Dan Yochum

No. 67
- Position: Offensive tackle

Personal information
- Born: August 19, 1950 Bethlehem, Pennsylvania, U.S.
- Died: August 26, 2020 (aged 70) Northampton, Pennsylvania, U.S.
- Listed height: 6 ft 5 in (1.96 m)
- Listed weight: 252 lb (114 kg)

Career information
- College: Syracuse
- NFL draft: 1972: 2nd round, 37th overall pick

Career history
- 1972–1980: Montreal Alouettes
- 1980: Edmonton Eskimos

Awards and highlights
- 2× Grey Cup champion (1974, 1977); Leo Dandurand Trophy (1976); 4× CFL All-Star (1975–1978); 7× CFL East All-Star (1973–1979); Second-team All-East (1970);
- Canadian Football Hall of Fame (Class of 2004)

= Dan Yochum =

American gridiron football player (1950–2020)

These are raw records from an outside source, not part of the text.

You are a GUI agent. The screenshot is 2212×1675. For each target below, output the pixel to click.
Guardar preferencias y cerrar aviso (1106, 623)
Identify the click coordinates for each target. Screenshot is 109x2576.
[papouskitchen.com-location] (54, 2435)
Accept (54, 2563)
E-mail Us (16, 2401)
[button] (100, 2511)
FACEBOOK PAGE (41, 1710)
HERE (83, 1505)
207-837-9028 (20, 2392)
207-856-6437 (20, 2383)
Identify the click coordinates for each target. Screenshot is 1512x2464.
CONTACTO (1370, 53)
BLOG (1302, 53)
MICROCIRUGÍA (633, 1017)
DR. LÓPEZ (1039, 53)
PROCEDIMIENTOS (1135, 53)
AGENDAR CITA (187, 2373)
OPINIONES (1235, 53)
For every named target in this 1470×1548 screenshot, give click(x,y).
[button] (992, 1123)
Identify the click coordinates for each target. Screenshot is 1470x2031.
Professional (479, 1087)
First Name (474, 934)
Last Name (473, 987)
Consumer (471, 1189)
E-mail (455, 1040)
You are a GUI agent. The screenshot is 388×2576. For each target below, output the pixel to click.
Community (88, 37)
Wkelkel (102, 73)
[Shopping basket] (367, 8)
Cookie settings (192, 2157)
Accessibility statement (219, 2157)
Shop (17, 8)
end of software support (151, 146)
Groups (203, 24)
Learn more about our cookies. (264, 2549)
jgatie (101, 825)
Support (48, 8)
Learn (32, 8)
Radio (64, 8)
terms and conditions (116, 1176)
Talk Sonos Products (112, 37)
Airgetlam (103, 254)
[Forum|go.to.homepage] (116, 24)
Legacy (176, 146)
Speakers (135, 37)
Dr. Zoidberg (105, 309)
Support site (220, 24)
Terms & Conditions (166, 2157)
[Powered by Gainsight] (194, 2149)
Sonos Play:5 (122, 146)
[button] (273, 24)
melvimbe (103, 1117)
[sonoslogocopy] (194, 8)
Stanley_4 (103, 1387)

Dan Yochum (August 19, 1950 – August 26, 2020) was an American professional football player who was an offensive lineman for the Montreal Alouettes from 1972–1980 and the Edmonton Eskimos in 1980 of the Canadian Football League (CFL). He won three Grey Cups, two with the Alouettes and one with Edmonton, and was a four-time CFL All-Star.

==Biography==
Yochum was born in Bethlehem, Pennsylvania. He was selected in the second round of the 1972 NFL draft by the Philadelphia Eagles after a stellar career at Syracuse University, but opted to enter the Canadian Football League that season. The Eagles, which held his NFL rights, made him available in the 1976 NFL expansion draft, where he was claimed by the Tampa Bay Buccaneers, but he never attended their training camp or played for them.

Yochum was inducted into the Canadian Football Hall of Fame in 2004.

==Death==
Following recovery from COVID-19, Yochum died from a heart ailment on August 26, 2020, in Northampton, Pennsylvania, exactly one week after his 70th birthday.